Od dwóch godzin przesiadywałam zamknięta w swoim pokoju, co zdarzało się stosunkowo rzadko, bo wolałam zawsze przesiadywać na dole z rodzicami niż zamknięta w swoim pokoju. Moim ulubionym miejscem w tym domu nie był mój pokój, a salon albo ewentualnie taras. Teraz jednak na dole znajdował się Holt - właściwie to dwóch Holtów - który był największym dupkiem jakiego widział świat.

- Halo? - Odebrałam połączenie przychodzące od mojego taty i zamknęłam książkę uprzednio wkładając zakładkę między strony, na których skończyłam. Tak naprawdę między strony wsunęłam metkę od nowej zabawki dla psa, nie chciało mi się szukać prawdziwej zakładki, która gdzieś się zapodziała.

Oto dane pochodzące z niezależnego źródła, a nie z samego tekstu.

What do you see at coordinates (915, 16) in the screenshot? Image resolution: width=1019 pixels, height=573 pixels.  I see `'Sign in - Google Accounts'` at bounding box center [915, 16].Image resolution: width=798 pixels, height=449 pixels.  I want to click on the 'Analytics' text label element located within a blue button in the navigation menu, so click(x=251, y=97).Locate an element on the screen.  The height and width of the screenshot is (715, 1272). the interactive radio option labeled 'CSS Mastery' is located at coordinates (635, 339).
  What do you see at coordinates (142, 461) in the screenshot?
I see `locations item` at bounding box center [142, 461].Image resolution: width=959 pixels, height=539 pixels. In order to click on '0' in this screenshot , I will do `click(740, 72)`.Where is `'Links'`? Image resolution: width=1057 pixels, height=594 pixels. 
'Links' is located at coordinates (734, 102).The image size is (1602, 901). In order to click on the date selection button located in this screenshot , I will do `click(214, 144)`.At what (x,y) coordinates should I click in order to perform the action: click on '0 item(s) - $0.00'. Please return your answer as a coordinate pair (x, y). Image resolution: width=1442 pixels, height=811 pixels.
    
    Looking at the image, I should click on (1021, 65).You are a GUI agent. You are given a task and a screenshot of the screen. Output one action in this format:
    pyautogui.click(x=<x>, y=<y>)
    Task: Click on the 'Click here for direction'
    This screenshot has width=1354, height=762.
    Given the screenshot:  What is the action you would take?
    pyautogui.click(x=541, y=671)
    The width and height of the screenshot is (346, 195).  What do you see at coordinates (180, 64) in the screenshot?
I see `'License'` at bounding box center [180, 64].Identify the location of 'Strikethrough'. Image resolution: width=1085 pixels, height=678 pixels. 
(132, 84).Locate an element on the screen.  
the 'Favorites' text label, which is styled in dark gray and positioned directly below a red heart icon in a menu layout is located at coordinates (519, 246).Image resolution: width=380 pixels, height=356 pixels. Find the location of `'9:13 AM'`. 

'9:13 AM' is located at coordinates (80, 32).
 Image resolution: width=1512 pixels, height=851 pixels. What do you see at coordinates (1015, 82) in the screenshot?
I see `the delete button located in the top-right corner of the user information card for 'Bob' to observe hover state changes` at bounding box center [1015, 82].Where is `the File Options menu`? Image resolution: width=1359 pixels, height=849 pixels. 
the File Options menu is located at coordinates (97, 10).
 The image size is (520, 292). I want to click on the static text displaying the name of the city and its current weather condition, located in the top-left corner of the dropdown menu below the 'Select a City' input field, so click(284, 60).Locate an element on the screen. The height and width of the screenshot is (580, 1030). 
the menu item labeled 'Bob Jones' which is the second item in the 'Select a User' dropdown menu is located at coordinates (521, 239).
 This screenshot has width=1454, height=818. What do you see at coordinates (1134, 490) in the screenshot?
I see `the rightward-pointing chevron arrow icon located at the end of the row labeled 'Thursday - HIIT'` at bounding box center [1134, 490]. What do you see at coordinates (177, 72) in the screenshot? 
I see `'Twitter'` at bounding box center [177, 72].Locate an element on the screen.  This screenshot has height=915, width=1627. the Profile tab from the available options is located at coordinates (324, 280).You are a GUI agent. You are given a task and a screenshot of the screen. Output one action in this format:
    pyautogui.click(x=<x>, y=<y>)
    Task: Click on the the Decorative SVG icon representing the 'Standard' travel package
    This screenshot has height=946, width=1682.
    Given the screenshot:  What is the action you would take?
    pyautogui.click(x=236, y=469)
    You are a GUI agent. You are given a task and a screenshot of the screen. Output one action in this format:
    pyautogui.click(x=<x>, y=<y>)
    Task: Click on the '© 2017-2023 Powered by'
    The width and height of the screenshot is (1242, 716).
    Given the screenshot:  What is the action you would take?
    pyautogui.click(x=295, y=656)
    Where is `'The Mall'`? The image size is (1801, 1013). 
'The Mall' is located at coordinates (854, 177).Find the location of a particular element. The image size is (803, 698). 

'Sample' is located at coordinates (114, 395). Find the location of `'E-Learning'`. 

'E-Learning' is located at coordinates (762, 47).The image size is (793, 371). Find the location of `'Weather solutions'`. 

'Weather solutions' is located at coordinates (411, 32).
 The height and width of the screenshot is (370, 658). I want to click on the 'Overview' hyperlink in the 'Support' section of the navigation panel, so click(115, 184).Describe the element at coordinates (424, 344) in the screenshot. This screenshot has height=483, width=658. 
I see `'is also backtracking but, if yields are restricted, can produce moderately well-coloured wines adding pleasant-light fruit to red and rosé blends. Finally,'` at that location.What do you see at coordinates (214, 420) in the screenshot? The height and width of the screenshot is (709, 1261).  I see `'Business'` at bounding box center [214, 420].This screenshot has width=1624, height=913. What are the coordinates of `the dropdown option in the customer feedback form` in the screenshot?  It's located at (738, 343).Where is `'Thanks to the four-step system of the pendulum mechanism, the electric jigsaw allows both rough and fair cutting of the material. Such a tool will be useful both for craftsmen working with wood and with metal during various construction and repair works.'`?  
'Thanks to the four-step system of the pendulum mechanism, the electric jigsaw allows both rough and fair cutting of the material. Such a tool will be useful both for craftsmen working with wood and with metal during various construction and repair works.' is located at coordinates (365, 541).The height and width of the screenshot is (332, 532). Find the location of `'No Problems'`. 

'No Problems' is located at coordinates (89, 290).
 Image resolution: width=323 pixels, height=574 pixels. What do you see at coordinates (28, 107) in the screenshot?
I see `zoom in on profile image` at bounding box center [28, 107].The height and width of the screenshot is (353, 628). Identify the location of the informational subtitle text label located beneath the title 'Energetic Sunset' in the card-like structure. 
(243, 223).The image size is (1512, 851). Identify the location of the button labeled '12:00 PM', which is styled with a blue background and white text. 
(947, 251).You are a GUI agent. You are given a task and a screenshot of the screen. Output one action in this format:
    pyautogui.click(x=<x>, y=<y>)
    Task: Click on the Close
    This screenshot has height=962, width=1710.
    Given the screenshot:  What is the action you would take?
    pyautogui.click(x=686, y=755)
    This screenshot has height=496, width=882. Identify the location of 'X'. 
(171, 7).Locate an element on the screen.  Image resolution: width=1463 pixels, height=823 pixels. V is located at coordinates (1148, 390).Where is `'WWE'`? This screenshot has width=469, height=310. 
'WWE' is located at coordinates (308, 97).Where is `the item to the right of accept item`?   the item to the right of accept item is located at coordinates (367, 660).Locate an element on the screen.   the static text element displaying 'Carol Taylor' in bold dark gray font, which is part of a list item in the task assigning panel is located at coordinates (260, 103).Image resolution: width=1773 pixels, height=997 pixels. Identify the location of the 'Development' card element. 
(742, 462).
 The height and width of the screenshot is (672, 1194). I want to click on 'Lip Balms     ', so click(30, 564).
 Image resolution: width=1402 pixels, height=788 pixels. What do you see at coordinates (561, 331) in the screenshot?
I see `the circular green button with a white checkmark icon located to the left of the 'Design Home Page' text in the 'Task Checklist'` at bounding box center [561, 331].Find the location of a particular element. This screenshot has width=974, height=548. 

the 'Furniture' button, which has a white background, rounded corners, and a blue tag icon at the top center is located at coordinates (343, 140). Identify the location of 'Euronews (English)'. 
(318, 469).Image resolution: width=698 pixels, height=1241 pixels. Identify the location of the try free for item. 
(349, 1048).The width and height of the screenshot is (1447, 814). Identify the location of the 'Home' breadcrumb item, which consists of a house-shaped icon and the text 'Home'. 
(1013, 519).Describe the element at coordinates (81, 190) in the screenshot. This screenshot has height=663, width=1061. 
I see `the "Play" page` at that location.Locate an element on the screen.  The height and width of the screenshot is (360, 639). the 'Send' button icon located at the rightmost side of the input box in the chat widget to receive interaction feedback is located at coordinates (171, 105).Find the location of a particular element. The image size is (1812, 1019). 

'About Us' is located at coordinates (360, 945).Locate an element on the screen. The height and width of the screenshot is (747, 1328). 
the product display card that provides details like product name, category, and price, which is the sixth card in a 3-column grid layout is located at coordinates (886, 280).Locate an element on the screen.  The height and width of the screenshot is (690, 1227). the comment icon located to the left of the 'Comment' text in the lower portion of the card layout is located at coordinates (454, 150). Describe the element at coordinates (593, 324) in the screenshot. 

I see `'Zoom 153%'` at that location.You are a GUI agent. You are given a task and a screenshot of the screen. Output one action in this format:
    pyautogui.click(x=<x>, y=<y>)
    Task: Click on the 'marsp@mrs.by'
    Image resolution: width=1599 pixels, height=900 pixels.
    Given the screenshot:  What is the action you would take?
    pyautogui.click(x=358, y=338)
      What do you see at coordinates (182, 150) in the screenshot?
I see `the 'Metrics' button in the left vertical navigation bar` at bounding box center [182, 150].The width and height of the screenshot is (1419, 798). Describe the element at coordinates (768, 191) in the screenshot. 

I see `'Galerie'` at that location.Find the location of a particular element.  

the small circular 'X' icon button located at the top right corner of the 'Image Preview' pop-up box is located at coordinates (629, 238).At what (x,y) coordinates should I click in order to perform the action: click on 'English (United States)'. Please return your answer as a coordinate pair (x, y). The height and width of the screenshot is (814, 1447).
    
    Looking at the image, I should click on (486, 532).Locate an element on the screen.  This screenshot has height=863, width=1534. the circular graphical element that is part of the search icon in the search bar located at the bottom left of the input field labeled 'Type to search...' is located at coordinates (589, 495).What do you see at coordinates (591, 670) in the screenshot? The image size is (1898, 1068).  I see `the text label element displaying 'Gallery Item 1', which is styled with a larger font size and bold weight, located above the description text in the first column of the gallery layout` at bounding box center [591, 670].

- Zejdziesz do nas, słonko? - Jego miły i spokojny głos sprawił, że uśmiechnęłam się mimowolnie jednak musiałam go delikatnie zawieźć.

- Nie chce.

- Zamówiliśmy jedzenie i nalegam byś zeszła - wiedziałam, że i tak nie byłby na mnie zły, gdybym nie zeszła. - Nie przejmuj się tym młodym dupkiem, miej go gdzieś - wyszeptał do słuchawki, a ja zachichotałam mimo, że wiedziałam, że wcale nie mówił serio, on też bardzo lubił Ashera jak i w ogóle każdego z naszego pokolenia. Czułam, że on też się uśmiechnął. Tata był najlepszy.

- Wiesz, że było cię słychać, wujku? - W tle usłyszałam urażonego Ashera, który dał nacisk na ostatni wyraz, co wywołało mój jeszcze głośniejszy śmiech. Słyszałam, że tata także parsknął pod nosem, ale musiał oczywiście udawać tego poważnego wujka.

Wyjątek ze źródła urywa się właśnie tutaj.